I think that first quote about pain is powerful. I have never been exposed to it before. Thank you for sharing.
I don't think people here have so much a problem with death. Grief is a result of loss. Children grieve, so to speak, when they lose toys and other mementoes. It is the loss that brings about the overbearing sense of pain. Death is not a part of life, it is the end of life and to that extent it stands firmly alone. The loss of memories, voices, mental pictures - those are the things that are almost unbearable. You may hear something or see something and then a memory is triggered and suddenly everything collapses.
As I said the memory is the greatest deciever; I was blind to many things whilst my mother, and grandmother, were both alive. I now see them for who they were; great people, but none-the-less I must fight off the "urge" to remember them in a perfect light. They were human; just as much as I.
Furthermore I cannot speak for others in the sense that grieving is psychologically healthy, and for some, neccessary; I simply view it as a waste of time, but all things aside however you choose to spend your time is obviously not a waste. Speaking of which death is a part of life; it's what makes your child worthwhile and what makes the "memories" you speak of so dear; the unconscious knowledge that a person will leave us gives that bittersweet taste to our emotions and memories; it's what makes our tears all the more genuine as long before you ever cried them you knew you would have to. Without death life loses sanctity, and eventually it loses meaning. We
live because we know we will
die. Otherwise laying under the sun endlessly enjoying the days and doing nothing but eating, sleeping, fucking, and whatever else would be the goal. Why bother striving to make a memory if you're guarenteed never to die? Tis a waste. While it's a hated prhase, one which many people are blindly disagreeing with, we live to die. All of your activities, up till now, have they not been to ensure some kind of pleasure or feeling, some memory whether just for you or not? You too are aware of your ability to impact life, and once old enough to reflect you want to remember yourself as you wish yourself to be, but of course if you truly remember yourself as you were you may be appauled; that goes for anyone however and isn't a judgement on someone I do not know.
You are right the dead are the dead but only in flesh. In spirit and soulfully, loved ones will always live on for some of us. Admittedly some deal with grief better, some ignore it and some just get over it all and move on. That is fine, but for those of us who do still grieve after years it is the loss that bites.
Of course it hurts; thus the construct. The dead are dead, and whether
In the Spirit or in the Soul you can't contact them. They become figments of your imagination as far as this world is concerned; you're the only one who "feels" these beings, you and perhaps your family collective. We call things like that
DELUSIONS. Of course that's rather harsh on my part; my insensitivity is quite uncalled for. I act as if I am immune to human heartache but as I said, two years ago, a wreck. Twas the decision to simply stop clining to such ideas that made life easier.
Memory is not, as far as I'm concerned, a waste of time. The posts on this thread prove that memory is comforting. That is anything but wasteful, it helps us to convalesce.

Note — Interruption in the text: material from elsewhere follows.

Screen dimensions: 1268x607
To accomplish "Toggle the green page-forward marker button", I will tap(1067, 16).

Fair enough, but what good is comfort when it impedes the goal? Grieving is meant to end; if you're keeping it alive with your memory all you're doing is killing time and stifling the process. That's up to you though; again for some it can take, literally, decades and beyond.

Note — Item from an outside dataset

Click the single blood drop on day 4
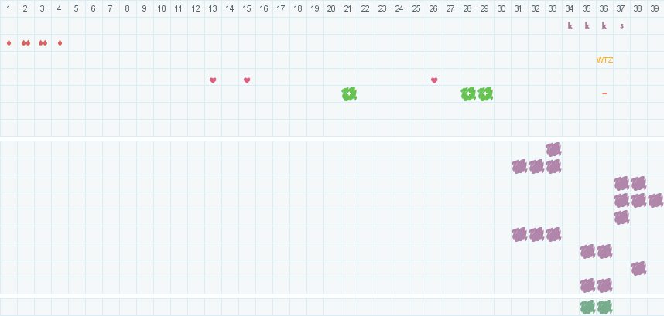The width and height of the screenshot is (664, 316). click(60, 42)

Death does not overpower. Grief does. My gran is not a corpse since her flesh is dead. I do not stand a her grave and weep for her. That does not work for me. But every now and then, as I said, everything collapses.

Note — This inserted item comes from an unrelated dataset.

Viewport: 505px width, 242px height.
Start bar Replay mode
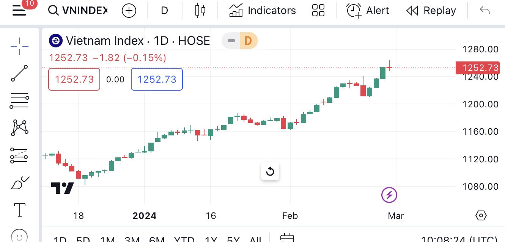431,10
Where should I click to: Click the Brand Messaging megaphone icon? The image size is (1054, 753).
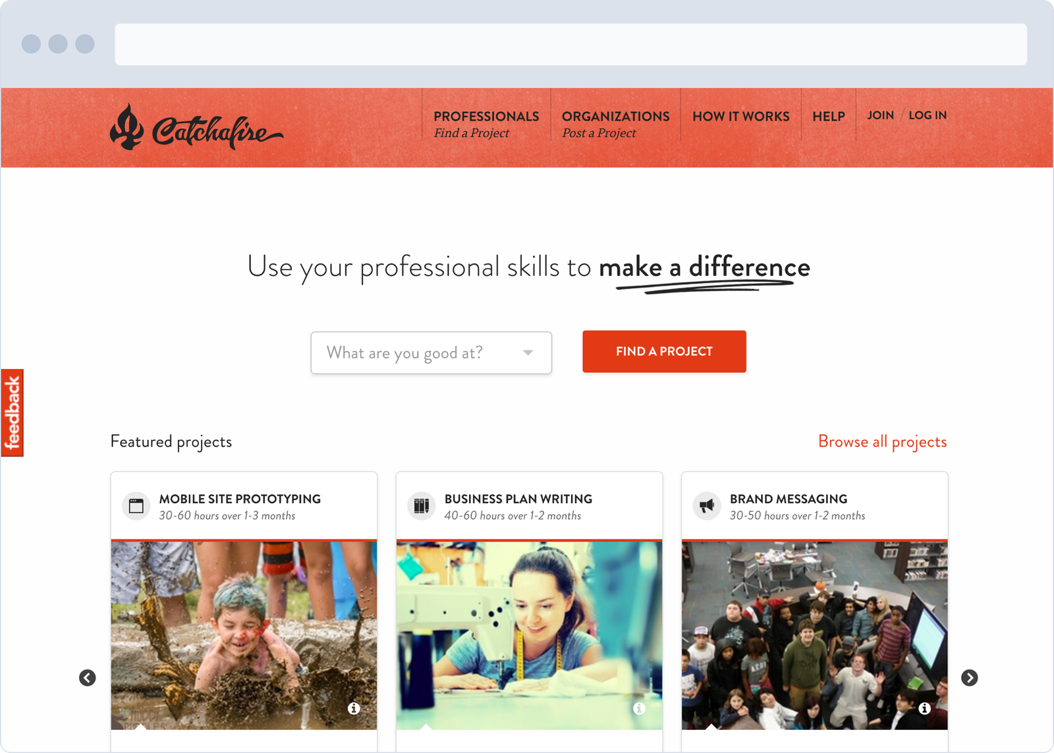(x=707, y=506)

Death is powerful. It draws these things out of you; listen to yourself denying it's power when it's the cause of your plight. Why do you grieve? Did you grieve like this when you lost the game, or got less than expected in some field? Could you not hold it together? What makes those things different; after all it is you who attributed all of this to the
Child, grieving for a toy. Perhaps it was a mistake on your part, but if you can make that correlation ( assuming the toy cannot or will not be replaced ) then I see less and less reason to find that Death, the ultimate loss, has no power.
If Grief was so powerful you'd be bound to it forever in all aspects; you'd grieve things you look back and smile on, and you'd regret things you have come to understand. It is death, and death alone, that stands out of this crowd; for even in the Loss of Time no such force has been known to constrain to the point of suffocation like Death.
Death leaves a heartache no one can heal, love leaves a memory no one can steal.
What good is a memory if you're condemned to a hospital bed? I'd prefer health with no wound and memories lost to a memory and the incapcitation it brings. Wouldn't you?